§ EXCERPTED TEXT
--- START ---

Audi Q7
Six first-look reviews land the same split verdict: the cabin has turned a corner the badge, the buttons and the powertrain still haven't.

The third-generation Q7 is the first Audi in years its own loyalists are eager to defend — and the first they struggle to. Across six reveal videos the verdict arrives in the same shape: real progress, named gratefully, then a list of everything left undone. This is a car caught mid-transformation, photographed on shore power before a single reviewer has driven it, and already being called better than ever.
Start with what the panel agrees on, because the agreement is the news. After years of cabins entombed in piano black, the Q7's interior reads as a genuine correction — open-pore wood, fabric across the dash, gloss plastic exiled to the corners nobody touches. Chasing Cars found a prototype "built like a tank," with quality "on the improve and the upswing" and the best it had seen from Audi in years; What Car?, which named the old Q7 its premium SUV of the year four times running, calls this one "a cut above." The eye, in other words, is satisfied.
Then the hand goes looking. Carwow credits the genuine exhausts — "no fakery here" — and the lovely wood, before turning to the infotainment surround: "it's massive. I hate it." Climate control and even the direction of the air now live inside the touchscreen, buttons traded for menus. The materials arrived for the camera; some of them, and most of the controls, haven't arrived for the fingertips.
Two transitions are conspicuously incomplete. Auto Express adores the electric doors — "just like a Rolls-Royce Phantom" — yet notes the Q7 launches on diesel alone, while the BMW X5 it is chasing will arrive with combustion, hybrid, electric and even hydrogen. Autogefuhl, the most exhaustive voice on the panel, credits the reduced gloss black to Audi finally listening, then catalogues what it still won't do: untangle an options list he reads aloud as "optional, optional, optional," charge fairly for screen themes, or drop the animal materials nearly every rival has already abandoned.
Which leaves the hardest voice to wave off. Auditography has photographed the four rings for twenty years and counts people inside the company as friends; nobody here wants to love the Q7 more. He calls the cabin the best Audi has built in five years, and means it. Then he walks to the front and the affection curdles — the split headlights are "the cancer of the automotive industry," the silver grille frame is gone, the quattro badge that sat in the grille for fifty years has vanished, and the new logo font is the very one the just-revealed Q9 quietly swapped back for the classic. From the front, he says, it "looks like any other brand on the streets."

--- END ---

§ DATASET EXTRACT
--- START ---

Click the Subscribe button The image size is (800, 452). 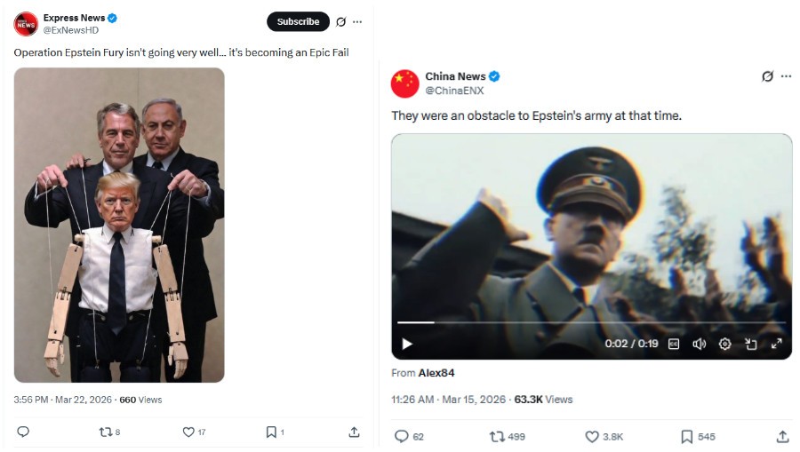(x=298, y=21)
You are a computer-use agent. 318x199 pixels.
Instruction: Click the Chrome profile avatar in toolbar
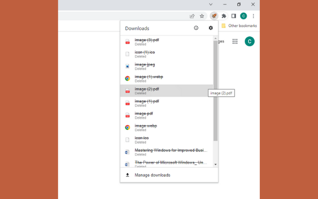click(x=243, y=16)
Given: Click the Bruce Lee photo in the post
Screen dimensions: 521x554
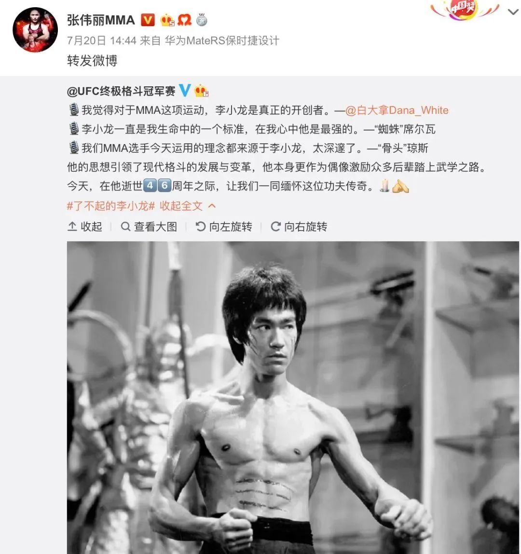Looking at the screenshot, I should [293, 397].
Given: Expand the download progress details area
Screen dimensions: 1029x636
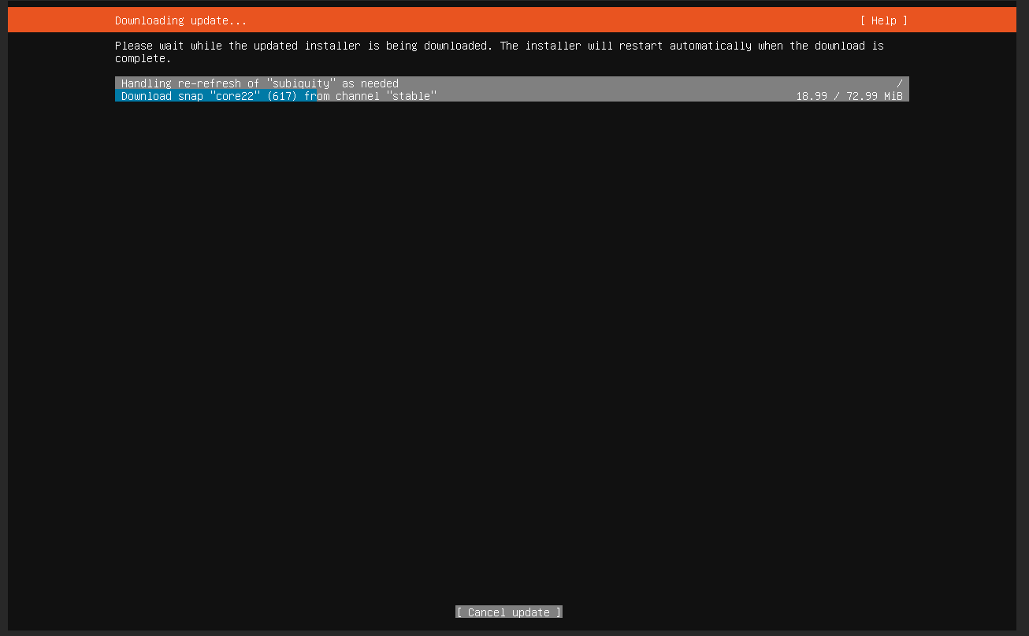Looking at the screenshot, I should (x=511, y=89).
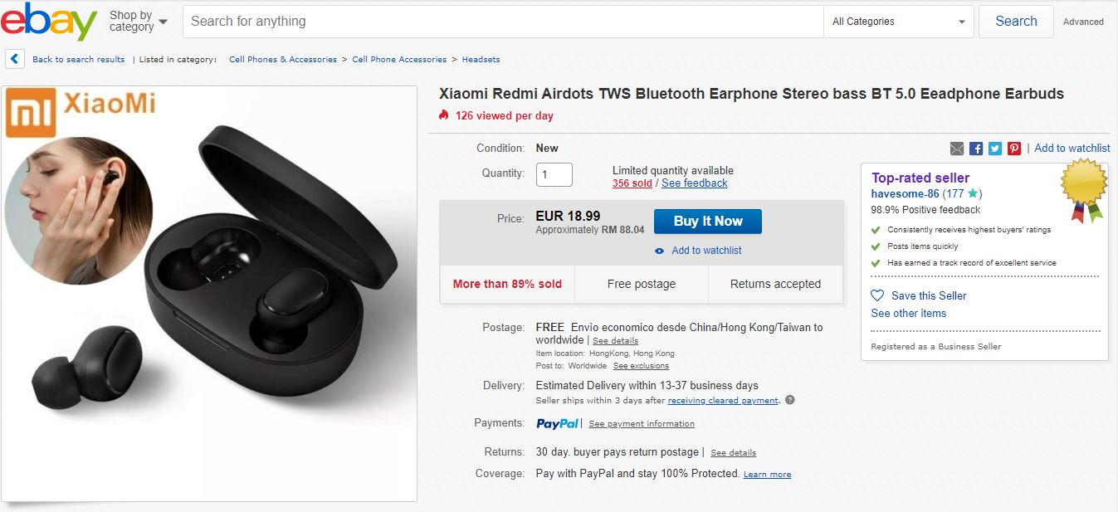Image resolution: width=1118 pixels, height=512 pixels.
Task: Click the Quantity input field
Action: (x=554, y=174)
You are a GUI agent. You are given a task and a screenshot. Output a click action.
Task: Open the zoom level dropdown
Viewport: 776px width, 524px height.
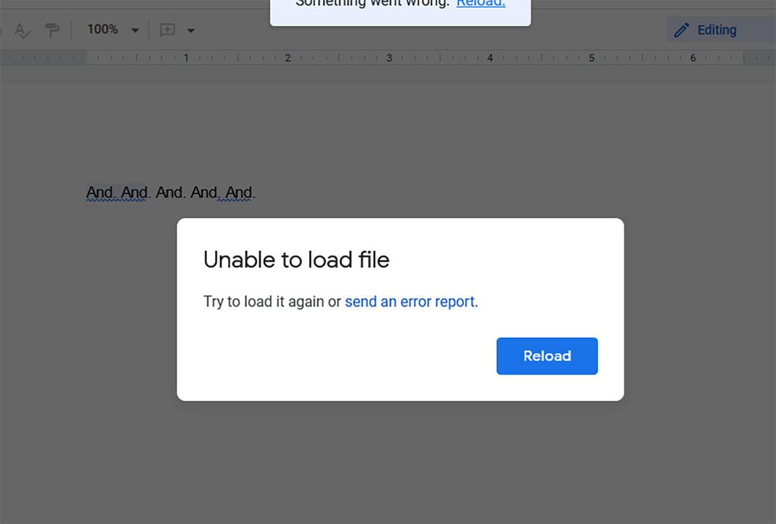pos(135,29)
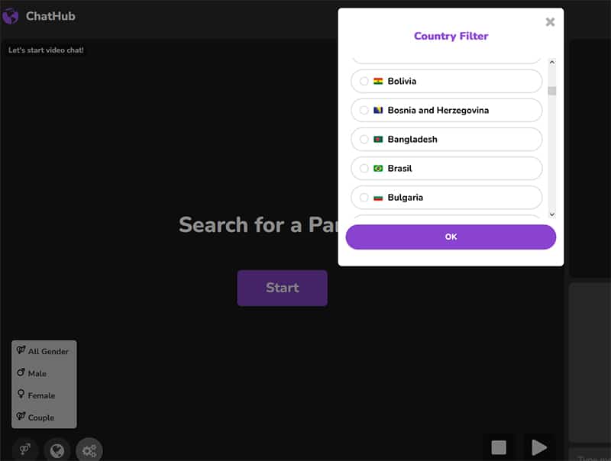Select the Bangladesh radio button
The image size is (611, 461).
click(x=364, y=139)
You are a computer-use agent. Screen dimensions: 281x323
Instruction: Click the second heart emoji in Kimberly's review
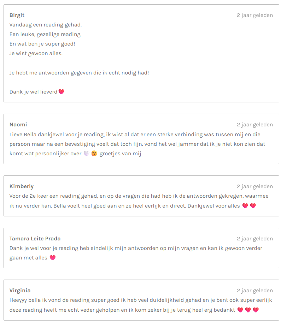[x=253, y=205]
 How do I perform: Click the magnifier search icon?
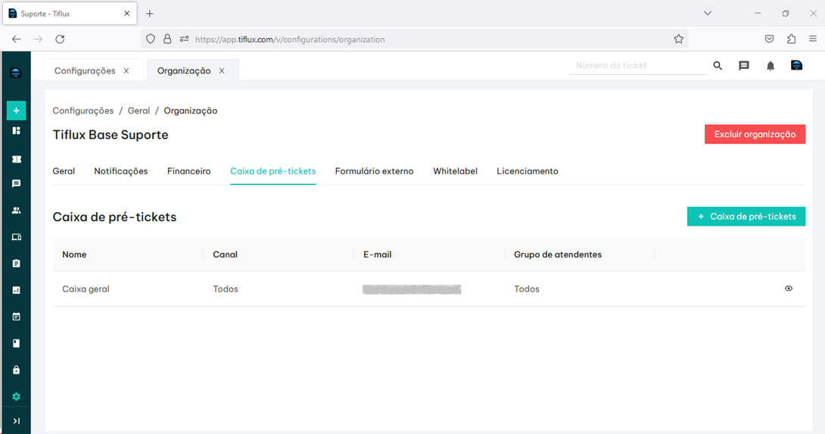pos(718,66)
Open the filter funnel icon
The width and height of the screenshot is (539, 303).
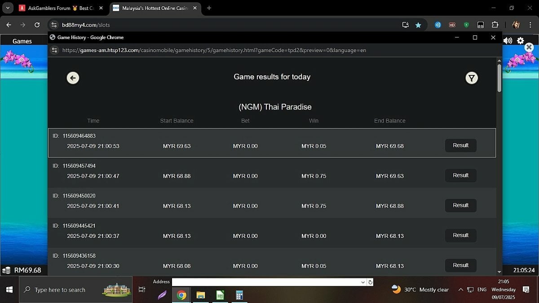click(x=471, y=78)
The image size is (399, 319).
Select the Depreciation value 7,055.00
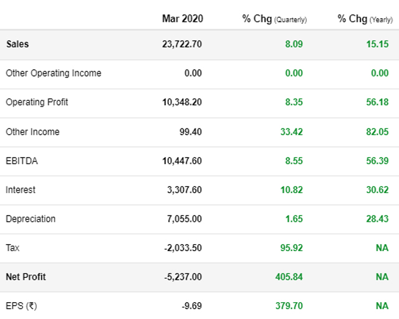tap(184, 219)
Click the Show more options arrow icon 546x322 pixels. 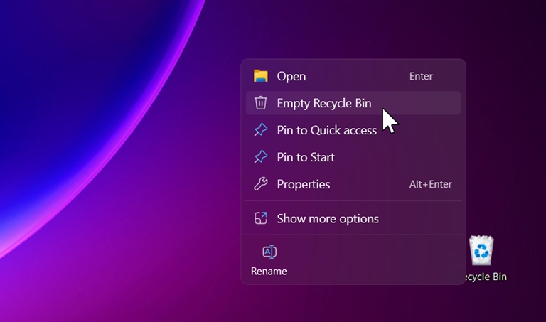[261, 218]
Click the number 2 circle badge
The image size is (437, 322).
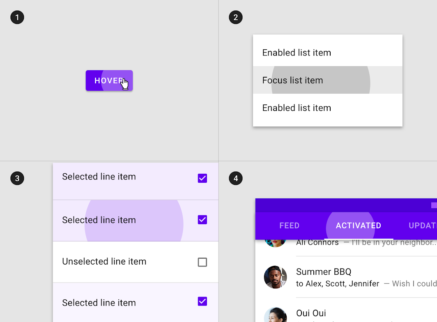236,17
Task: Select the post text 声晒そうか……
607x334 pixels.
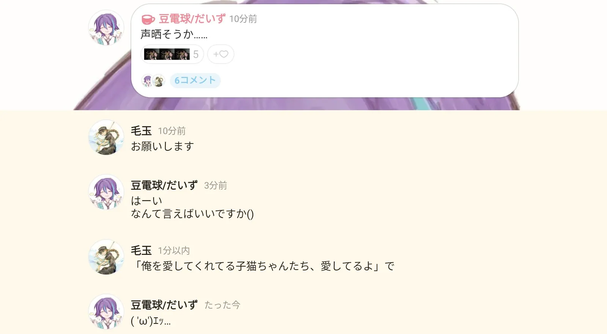Action: [x=174, y=34]
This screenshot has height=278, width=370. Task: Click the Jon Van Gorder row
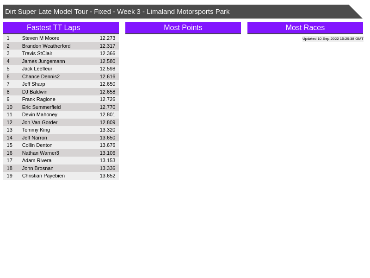(x=40, y=122)
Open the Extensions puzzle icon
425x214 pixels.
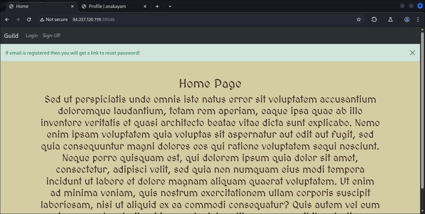tap(374, 20)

--- END ---

§ TASK REQUIREMENTS
a) In the Audi Q7 review roundup, rewrite the passage from "Then the hand" to "for the fingertips.", replacing "touchscreen" with "central display".
b) List every reviewer or outlet that the Audi Q7 review roundup names as part of its panel.

§ EXPECTED RESPONSES
a)
Then the hand goes looking. Carwow credits the genuine exhausts — "no fakery here" — and the lovely wood, before turning to the infotainment surround: "it's massive. I hate it." Climate control and even the direction of the air now live inside the central display, buttons traded for menus. The materials arrived for the camera; some of them, and most of the controls, haven't arrived for the fingertips.

b)
Chasing Cars
What Car?
Carwow
Auto Express
Autogefuhl
Auditography